Furthermore, in the present embodiment, the terms “upper”, “lower” and “lower” are all based on a predetermined position or member, and do not always coincide with the direction of gravity.

[First embodiment]
(Battery module)
FIG. 1 is a perspective view illustrating a battery module 10 according to the first embodiment. The illustrated battery module 10 includes a case body 3 having at least one wall member 31 having a through hole 32 (FIG. 5 and the like), a plurality of battery cells 7 housed in the case body 3, and electrically connected to the battery cells. And a flexible wiring board 1 to be used.
The plurality of battery cells 7 constitute a battery group (not shown). On the flexible wiring board 1 are mounted wirings and elements (not shown) that are connected to electrode terminals (not shown) of the battery cells 7 and mainly transmit and receive electric signals to and from the battery cells 7. The electric signal transmitted and received here may be, for example, a signal for monitoring the temperature or current of each battery cell 7 or a signal indicating the temperature measured by a temperature sensor (not shown). The battery group includes a plurality of battery cells 7 arranged in a line, and the battery cells 7 are connected in series. Further, the battery module 10 has a plurality of bus bars 4 arranged on the battery cells 7 and around the flexible wiring board 1.

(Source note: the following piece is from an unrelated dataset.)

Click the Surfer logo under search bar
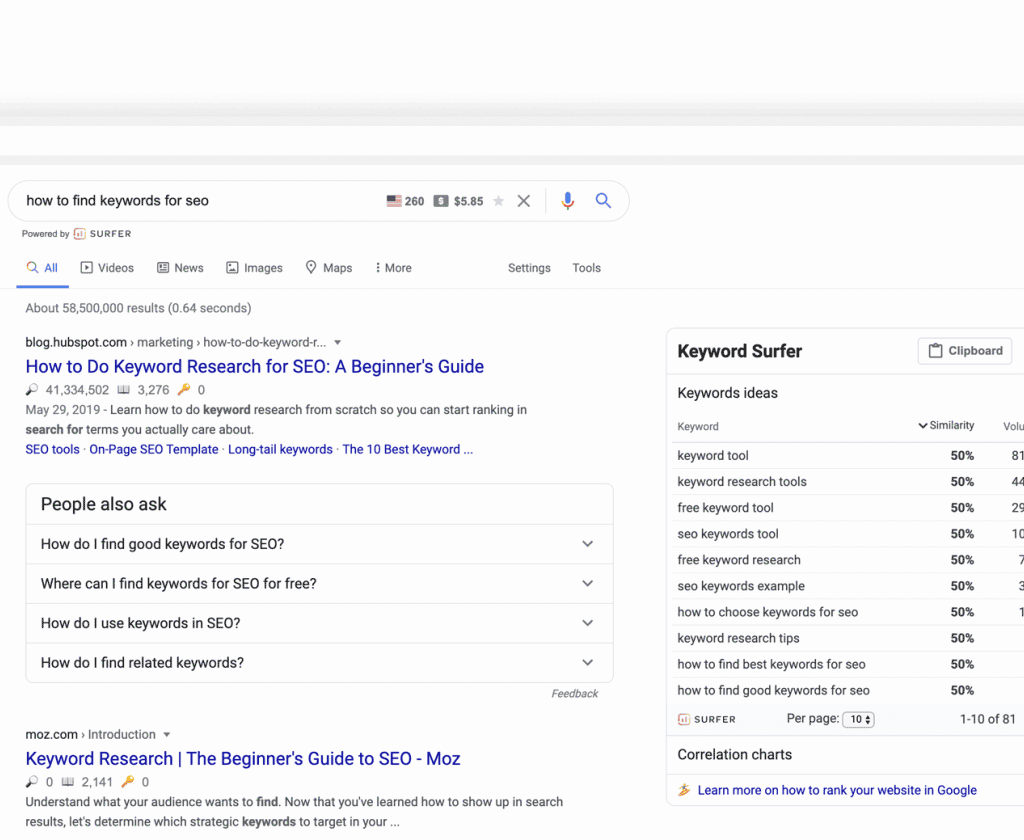This screenshot has height=840, width=1024. (102, 234)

  The battery cell 7 of the first embodiment is, for example, a lithium ion secondary battery, and includes a separator between a sheet serving as a positive electrode (hereinafter, referred to as a positive electrode plate) and a sheet serving as a negative electrode (hereinafter, referred to as a negative electrode plate). (Hereinafter referred to as an insulating plate). The space between the positive electrode plate and the negative electrode plate is filled with an electrolytic solution. The positive electrode plate is formed by applying a lithium metal oxide such as cobalt (Co), nickel (Ni), and manganese (Mn) to an aluminum foil, for example. The negative electrode plate is formed by applying a carbon-based material such as carbon to a copper foil. The insulating plate is formed of a polyethylene-based or aramid-based material. Ethylene carbonate or gel carbonate is used as the electrolyte. The electrolytic solution can react with moisture in the air to generate various reaction gases. Although the battery cell 7 shown in FIG. 1 has a rectangular shape whose main surface has a rectangular plate shape, the battery cell 7 is not limited to a rectangular shape, and may be a cylindrical type or a laminated type.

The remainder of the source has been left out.